SELECTION
VMware GemFire

Disaster recovery with multi datacenter setup

Unmesh Joshi posted Apr 09, 2019 09:47 AM

Hi,

We are designing for disaster recovery of gemfire with multi data centre setup. Multi DC replication of gemfire with gateway sender and receivers is eventually consistent. We are thinking of a possibility of setting a single gemfire cluster which spans multiple data centers and having replication factor to replicate data across all the nodes.

Curious to know if its recommended to span a single gemfire cluster across data centers with replication factor of all.?

Thanks,

Unmesh

Rajiv CE posted Apr 09, 2019 09:56 AM

Hi Unmesh,

Regarding

>Curious to know if its recommended to span a single gemfire cluster across data centers with replication factor of all.?

You can technically do it, assuming you donot suffer from network latency. But it would be recommended to use different clusters connected via WAN for disaster recovery and not relying on single cluster spread spanning across multiple data centers.

Regards,

Rajiv

Unmesh Joshi posted Apr 09, 2019 11:22 AM

Can we create a redundancy zone in a different data centre? That way redundant copies always getting created in a separate data centre.. Again I think technically its possible. And will guarantee consistency as the redundant writes synchronous?

Rajiv CE posted Apr 09, 2019 11:31 AM

Yes, you can do that, but network latency will a be a factor here.

Unmesh Joshi posted Apr 09, 2019 11:40 AM

>>Yes, you can do that, but network latency will a be a factor here.

If write performance is not a problem (because it mostly happens as end of day batch), will read and function executions be guaranteed from nearest servers to the client? I assume locator must be giving server ips which are nearest to the client for a particular bucket for reading data or executing functions?

Rajiv CE posted Apr 09, 2019 11:46 AM

>If write performance is not a problem (because it mostly happens as end of day batch), will read and function executions be guaranteed from nearest servers to the client?

In case of replicated region the read can go to any node, the locator uses simple load balancing mechanism to route requests. For partitioned regions the read will be directed to primary or secondary node, but writes are primarily directed to nodes having primary buckets. Function executions will depend on how you invoke or whether it is data dependent or data independent functions.

It would be recommended to use separate clusters connected via WAN.

Regards,

Rajiv

Unmesh Joshi posted Apr 09, 2019 11:54 AM

For function execution on specific region, will the function executed on servers having buckets which is closest to the client or will be go to the primary of the bucket, and it can be anywhere? particularly when Single Hop is enabled.

Rajiv CE posted Apr 09, 2019 12:21 PM

Hi Umesh,

There is nothing like nearest or closest node. In case of partitioned region with optimizeForWrite the function execution tries to happen on node which host primary data, but in case of partioned region the write to primary and secondary buckets are synchronous so there will be network latency in consideration.

If you donot want single hop or optimize for write also, in this case also it can go to any node, but still if the data relies on other node, the call will go and will cause network hops impacting function performance.

So you probably need to do all your performance and failure tests.

REQUIRED WORK
A - Summarize the GemFire disaster recovery thread in two sentences.
B - According to the GemFire disaster recovery thread, how does the locator route reads in a replicated region?
C - Return the stretch of the GemFire disaster recovery thread from "We are designing" through "all the nodes.".
The material after this thread comes from a separate source.

DATA PROVIDED
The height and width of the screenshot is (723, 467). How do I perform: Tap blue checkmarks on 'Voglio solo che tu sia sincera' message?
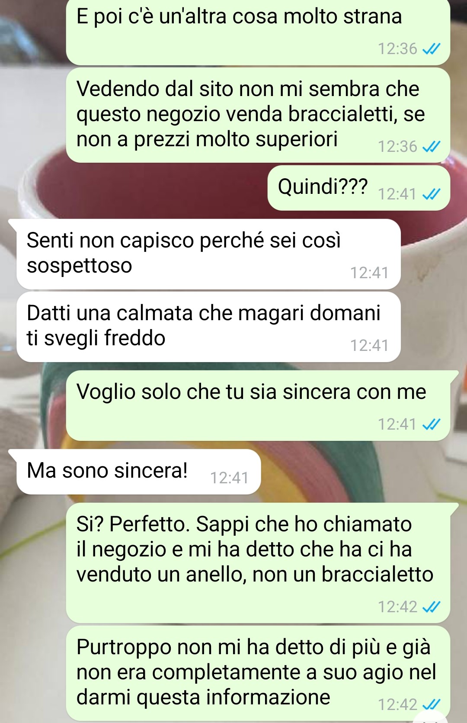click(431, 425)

SOLVED TASKS
A - While designing disaster recovery for GemFire, a user notes that multi-data-center replication through gateway senders and receivers is eventually consistent and asks whether a single cluster should span data centers with replication to all nodes. The reply says this, including a redundancy zone in another data center, is technically possible but affected by network latency, and recommends separate clusters connected via WAN instead.

B - The read can go to any node, with the locator using a simple load balancing mechanism to route requests.

C -
We are designing for disaster recovery of gemfire with multi data centre setup. Multi DC replication of gemfire with gateway sender and receivers is eventually consistent. We are thinking of a possibility of setting a single gemfire cluster which spans multiple data centers and having replication factor to replicate data across all the nodes.